◆ **GIVEN INFORMATION**:

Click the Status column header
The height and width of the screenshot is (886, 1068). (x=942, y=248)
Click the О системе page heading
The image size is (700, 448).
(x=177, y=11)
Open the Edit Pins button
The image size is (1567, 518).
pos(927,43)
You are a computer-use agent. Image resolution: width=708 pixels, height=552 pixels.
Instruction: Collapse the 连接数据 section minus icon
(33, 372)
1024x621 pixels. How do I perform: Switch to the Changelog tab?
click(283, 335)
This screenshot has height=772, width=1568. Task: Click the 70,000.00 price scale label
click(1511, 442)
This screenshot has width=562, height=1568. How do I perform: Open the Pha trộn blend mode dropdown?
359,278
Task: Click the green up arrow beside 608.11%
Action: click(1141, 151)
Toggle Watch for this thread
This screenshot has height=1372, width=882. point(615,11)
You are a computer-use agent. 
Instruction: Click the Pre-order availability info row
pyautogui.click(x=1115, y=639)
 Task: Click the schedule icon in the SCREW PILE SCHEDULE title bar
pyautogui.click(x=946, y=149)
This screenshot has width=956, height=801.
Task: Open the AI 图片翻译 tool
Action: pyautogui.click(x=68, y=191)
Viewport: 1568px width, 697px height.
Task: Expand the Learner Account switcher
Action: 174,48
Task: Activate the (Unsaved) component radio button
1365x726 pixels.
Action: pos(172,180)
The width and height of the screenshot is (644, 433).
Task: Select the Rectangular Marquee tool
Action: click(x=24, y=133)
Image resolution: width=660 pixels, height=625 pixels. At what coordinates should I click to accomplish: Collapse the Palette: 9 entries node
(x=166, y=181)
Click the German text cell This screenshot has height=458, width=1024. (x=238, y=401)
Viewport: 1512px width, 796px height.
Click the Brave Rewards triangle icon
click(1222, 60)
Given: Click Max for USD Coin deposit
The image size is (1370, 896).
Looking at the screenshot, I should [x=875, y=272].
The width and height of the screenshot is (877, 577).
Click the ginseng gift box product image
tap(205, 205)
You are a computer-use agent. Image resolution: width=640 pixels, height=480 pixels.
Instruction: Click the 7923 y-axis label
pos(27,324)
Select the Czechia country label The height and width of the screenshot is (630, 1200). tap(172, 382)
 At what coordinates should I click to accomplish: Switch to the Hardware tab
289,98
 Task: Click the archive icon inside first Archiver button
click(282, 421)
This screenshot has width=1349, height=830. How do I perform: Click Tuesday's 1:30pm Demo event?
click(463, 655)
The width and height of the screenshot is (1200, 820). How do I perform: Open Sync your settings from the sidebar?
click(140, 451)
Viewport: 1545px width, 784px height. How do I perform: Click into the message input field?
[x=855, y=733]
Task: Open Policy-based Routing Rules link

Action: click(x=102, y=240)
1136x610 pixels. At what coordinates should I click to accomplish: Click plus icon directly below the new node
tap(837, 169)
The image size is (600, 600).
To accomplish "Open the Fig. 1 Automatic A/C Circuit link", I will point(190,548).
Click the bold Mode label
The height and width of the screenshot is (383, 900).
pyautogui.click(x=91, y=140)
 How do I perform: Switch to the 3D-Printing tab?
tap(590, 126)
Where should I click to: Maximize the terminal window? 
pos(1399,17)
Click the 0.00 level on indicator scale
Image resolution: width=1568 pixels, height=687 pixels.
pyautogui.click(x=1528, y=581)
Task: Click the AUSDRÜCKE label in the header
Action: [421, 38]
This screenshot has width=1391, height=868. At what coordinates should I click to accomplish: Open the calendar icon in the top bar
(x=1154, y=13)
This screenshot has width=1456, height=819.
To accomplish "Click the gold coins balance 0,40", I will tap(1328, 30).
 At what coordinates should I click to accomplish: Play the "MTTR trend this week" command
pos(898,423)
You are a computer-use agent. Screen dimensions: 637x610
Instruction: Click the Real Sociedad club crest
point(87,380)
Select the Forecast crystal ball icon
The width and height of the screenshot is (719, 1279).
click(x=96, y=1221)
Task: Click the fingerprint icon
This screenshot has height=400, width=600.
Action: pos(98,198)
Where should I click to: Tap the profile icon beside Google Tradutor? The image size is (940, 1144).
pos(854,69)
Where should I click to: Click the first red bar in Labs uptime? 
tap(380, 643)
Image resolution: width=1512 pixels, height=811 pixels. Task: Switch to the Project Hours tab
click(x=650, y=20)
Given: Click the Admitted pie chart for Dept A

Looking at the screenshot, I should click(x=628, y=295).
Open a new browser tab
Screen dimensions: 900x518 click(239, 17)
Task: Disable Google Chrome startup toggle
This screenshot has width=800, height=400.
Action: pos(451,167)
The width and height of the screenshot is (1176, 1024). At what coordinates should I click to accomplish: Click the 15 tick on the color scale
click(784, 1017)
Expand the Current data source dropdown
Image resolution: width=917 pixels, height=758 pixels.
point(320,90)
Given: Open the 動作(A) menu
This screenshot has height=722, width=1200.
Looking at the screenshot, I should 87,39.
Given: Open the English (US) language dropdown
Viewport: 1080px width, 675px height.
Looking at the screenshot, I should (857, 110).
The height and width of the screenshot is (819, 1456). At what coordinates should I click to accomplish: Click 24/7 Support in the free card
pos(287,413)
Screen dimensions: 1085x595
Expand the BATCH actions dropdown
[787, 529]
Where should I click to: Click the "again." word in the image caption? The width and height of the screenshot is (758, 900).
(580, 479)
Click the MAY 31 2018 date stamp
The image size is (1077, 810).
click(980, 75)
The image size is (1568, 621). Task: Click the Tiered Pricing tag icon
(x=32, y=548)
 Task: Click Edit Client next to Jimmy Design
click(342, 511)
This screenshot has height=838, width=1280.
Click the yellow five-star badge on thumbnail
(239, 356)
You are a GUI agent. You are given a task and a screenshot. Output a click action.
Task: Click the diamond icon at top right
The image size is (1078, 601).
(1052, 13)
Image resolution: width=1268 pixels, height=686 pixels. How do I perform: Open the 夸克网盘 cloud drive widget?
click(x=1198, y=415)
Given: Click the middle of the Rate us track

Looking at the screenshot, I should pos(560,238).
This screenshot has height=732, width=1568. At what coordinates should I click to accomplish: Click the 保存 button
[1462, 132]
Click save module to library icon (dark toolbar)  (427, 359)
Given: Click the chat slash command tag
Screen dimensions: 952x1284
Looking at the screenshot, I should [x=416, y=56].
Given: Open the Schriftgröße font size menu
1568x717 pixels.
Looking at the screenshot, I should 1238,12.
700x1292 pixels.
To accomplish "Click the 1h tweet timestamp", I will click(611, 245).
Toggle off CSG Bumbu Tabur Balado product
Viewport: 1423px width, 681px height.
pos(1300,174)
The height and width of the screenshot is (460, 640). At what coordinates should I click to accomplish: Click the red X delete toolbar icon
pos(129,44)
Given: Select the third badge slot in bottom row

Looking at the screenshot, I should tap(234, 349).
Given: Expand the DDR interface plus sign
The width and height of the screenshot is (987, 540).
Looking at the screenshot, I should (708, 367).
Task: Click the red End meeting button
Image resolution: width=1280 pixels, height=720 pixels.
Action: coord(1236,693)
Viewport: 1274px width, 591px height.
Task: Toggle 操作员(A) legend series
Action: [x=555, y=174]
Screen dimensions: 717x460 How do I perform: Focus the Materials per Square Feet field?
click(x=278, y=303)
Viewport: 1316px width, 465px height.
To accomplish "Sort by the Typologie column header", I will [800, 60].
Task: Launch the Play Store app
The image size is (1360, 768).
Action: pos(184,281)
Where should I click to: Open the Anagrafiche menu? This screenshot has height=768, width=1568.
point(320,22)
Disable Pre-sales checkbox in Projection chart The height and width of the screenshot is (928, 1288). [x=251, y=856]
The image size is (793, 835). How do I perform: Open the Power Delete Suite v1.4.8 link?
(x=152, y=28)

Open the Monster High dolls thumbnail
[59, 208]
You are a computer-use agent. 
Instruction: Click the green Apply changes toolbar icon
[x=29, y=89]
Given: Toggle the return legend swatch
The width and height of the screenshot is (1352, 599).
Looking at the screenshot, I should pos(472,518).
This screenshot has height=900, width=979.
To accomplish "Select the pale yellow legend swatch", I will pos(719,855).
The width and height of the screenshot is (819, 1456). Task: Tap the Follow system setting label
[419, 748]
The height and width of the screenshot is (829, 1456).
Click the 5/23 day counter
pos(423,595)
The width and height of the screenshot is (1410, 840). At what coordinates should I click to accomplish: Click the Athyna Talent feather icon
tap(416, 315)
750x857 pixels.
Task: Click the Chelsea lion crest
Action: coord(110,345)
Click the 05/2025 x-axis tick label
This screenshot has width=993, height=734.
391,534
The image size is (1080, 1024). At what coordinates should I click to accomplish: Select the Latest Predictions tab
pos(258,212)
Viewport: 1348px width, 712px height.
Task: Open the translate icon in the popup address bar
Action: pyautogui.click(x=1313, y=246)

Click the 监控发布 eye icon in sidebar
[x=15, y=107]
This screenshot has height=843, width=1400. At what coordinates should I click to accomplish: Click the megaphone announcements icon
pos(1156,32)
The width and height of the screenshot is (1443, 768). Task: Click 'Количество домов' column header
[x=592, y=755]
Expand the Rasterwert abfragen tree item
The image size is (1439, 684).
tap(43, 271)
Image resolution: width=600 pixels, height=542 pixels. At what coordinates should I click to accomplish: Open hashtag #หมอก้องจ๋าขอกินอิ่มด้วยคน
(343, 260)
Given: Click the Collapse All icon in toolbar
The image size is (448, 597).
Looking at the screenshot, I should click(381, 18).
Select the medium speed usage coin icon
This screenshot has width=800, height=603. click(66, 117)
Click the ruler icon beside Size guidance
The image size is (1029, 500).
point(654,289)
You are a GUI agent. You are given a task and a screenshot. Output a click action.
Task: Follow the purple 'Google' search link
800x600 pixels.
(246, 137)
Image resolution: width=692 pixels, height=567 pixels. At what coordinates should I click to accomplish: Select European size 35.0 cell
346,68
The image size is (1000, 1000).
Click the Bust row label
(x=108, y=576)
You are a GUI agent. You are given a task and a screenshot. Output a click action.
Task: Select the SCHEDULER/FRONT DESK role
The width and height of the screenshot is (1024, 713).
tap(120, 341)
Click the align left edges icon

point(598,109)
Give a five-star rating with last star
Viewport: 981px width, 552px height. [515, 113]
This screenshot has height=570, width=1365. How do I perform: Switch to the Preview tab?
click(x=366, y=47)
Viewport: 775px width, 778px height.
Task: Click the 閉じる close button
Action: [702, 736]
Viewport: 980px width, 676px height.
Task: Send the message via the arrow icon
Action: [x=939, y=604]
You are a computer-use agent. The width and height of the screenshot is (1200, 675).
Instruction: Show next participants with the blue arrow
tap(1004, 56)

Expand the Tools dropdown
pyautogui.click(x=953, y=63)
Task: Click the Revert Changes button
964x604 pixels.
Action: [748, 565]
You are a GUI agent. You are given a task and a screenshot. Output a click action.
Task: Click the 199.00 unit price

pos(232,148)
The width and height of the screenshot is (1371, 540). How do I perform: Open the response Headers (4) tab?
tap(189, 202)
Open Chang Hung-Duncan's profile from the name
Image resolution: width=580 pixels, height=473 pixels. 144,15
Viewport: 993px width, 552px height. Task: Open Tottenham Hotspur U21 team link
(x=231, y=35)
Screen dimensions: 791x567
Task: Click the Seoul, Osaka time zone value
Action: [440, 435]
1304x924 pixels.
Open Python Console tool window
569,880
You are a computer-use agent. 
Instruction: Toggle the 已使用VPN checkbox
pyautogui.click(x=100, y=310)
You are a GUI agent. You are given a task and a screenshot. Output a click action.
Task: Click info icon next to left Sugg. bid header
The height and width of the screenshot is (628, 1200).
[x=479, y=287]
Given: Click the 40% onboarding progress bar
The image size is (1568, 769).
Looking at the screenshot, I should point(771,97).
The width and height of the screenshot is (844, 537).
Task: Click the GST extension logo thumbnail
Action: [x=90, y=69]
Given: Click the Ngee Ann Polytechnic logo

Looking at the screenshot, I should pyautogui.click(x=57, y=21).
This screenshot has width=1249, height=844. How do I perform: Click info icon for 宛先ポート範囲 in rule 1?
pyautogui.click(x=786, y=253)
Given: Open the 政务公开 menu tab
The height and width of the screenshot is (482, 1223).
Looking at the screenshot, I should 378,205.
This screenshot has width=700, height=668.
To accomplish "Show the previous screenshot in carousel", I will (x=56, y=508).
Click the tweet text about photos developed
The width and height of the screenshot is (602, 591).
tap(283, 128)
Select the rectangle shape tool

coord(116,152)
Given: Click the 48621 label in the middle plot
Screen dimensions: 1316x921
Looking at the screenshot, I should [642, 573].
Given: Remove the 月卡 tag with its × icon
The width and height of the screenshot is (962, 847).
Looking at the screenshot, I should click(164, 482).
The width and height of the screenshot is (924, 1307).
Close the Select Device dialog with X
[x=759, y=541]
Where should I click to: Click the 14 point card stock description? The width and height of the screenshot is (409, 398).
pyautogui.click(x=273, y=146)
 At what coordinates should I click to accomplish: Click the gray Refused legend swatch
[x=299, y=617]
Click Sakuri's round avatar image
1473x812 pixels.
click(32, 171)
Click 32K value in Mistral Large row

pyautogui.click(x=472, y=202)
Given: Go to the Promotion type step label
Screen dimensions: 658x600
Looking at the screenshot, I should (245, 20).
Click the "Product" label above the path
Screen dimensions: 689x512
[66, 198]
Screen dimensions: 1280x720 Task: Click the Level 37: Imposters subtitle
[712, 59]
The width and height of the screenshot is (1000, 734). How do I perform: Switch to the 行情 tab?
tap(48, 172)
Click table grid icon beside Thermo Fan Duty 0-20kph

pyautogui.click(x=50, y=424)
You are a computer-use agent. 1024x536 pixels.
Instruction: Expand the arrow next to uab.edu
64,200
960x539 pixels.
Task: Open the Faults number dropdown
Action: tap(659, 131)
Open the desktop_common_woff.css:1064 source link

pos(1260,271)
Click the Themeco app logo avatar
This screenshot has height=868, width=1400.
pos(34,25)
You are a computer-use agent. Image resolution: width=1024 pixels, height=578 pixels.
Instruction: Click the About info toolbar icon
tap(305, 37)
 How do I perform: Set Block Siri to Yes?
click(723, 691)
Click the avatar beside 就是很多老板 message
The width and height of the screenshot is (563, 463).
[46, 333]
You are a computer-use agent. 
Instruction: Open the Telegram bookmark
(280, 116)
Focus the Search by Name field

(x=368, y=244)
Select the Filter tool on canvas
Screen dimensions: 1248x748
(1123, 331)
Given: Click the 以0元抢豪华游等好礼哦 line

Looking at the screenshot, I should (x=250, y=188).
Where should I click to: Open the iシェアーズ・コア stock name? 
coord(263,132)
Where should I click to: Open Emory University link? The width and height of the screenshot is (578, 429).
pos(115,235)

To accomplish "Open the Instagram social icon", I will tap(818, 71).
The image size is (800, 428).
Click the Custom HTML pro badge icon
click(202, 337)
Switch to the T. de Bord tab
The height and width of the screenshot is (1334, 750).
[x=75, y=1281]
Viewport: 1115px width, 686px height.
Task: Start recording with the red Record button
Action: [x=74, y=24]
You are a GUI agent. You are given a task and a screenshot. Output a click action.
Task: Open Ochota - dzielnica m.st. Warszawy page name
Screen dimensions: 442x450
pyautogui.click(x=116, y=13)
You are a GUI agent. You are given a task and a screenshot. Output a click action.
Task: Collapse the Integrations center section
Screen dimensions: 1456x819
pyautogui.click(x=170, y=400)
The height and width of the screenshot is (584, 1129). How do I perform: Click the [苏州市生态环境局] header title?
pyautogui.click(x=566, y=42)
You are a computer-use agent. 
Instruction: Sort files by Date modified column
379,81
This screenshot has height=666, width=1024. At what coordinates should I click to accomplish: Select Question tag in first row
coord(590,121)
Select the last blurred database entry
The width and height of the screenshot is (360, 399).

◆ **YOUR INSTRUCTIONS**:
Apply a filter for "will" to the data above, then copy each line that matches.

◆ **OUTPUT BELOW**:
To accomplish "Open the Fig. 1 Automatic A/C Circuit link", I will point(190,548).
To accomplish "Click the gold coins balance 0,40", I will tap(1328, 30).
To accomplish "Click the 1h tweet timestamp", I will click(611, 245).
To accomplish "Sort by the Typologie column header", I will [800, 60].
To accomplish "Select the pale yellow legend swatch", I will pos(719,855).
To accomplish "Show the previous screenshot in carousel", I will (x=56, y=508).
To accomplish "Open the Instagram social icon", I will tap(818, 71).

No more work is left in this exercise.